I did two tests on ShuffleNet V2 x0.5 with batch size 142 and 566. I chose this model because the dependence on it is the most visible. Here are the results:

For batch_size=566:
Dataset: 1188
Dataloader: 3
Train time: 4.74889 s
Total Sample time: 0.20170 s
Total Data time: 4.49197 s
Total Prediction time: 0.06613 s
Total Loss time: 0.00386 s
Total ZeroGrad time: 0.00027 s
Total Backward time: 0.00483 s
Total Step time: 0.00048 s

For batch_size=142:
Dataset: 1188
Dataloader: 9
Train time: 2.70721 s
Total Sample time: 0.20925 s
Total Data time: 2.44183 s
Total Prediction time: 0.09259 s
Total Loss time: 0.00435 s
Total ZeroGrad time: 0.00082 s
Total Backward time: 0.00579 s
Total Step time: 0.00109 s

I named it data time, but I dont know for sure whats going on between one iteration and another. I suspect its time of loading single batch from dataloader, but then why profiler shows it’s only small part of time?

1 Like

CUDA operations are executed asynchronously, so you would have to synchronize the code via torch.cuda.synchronize() before starting and stopping the timers. Alternatively, you might want to use torch.utils.benchmark, which would add warmup iterations and synchronize for you.

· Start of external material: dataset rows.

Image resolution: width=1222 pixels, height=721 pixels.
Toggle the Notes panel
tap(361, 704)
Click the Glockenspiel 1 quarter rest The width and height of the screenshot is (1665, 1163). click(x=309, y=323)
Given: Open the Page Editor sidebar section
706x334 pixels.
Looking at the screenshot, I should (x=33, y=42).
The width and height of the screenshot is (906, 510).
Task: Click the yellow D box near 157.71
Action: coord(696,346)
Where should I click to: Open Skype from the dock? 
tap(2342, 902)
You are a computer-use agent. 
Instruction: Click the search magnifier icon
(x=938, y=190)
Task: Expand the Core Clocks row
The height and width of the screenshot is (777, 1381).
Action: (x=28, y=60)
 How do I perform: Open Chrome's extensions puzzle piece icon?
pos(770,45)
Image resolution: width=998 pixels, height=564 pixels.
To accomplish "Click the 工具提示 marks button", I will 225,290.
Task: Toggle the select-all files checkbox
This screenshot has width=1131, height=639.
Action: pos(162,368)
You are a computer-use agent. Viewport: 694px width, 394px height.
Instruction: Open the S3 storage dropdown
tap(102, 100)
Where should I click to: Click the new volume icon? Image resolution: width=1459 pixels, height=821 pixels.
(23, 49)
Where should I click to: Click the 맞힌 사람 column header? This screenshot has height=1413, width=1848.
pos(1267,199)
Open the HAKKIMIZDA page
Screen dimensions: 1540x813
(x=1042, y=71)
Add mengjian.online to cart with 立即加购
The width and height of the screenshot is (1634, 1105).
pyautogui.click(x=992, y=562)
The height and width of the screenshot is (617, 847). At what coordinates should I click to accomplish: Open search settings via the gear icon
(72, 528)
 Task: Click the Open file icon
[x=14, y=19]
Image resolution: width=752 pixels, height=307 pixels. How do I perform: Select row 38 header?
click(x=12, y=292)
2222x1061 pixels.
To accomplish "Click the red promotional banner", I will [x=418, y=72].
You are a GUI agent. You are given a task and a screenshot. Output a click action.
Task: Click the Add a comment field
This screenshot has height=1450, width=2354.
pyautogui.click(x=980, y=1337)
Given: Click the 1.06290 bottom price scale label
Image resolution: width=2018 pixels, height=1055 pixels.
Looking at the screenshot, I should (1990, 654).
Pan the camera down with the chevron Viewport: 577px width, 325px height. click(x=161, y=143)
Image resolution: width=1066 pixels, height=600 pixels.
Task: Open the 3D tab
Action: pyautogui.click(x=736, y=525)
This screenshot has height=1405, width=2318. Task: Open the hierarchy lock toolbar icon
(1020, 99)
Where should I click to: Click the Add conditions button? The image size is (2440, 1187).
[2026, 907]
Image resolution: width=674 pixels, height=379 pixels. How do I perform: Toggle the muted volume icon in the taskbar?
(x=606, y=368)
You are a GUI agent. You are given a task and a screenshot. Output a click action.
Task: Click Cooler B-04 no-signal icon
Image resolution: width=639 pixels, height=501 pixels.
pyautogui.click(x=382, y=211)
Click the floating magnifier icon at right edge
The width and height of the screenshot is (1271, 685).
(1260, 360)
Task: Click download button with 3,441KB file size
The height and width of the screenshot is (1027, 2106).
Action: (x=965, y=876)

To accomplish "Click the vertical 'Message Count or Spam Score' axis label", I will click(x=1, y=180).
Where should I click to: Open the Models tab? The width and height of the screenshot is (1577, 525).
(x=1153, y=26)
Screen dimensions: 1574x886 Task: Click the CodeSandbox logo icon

@Norbert_Szorc * Have you solved your problem? I had the same problem :sweat_smile:

Nah, we weren’t able to fix that problem :confused: It was a project that company gave as for an internship program, so after one month we just shared the results with them and dropped it.

I encoutered the some problem. Solved by increasing num_worker in dataloader to 10, or even more.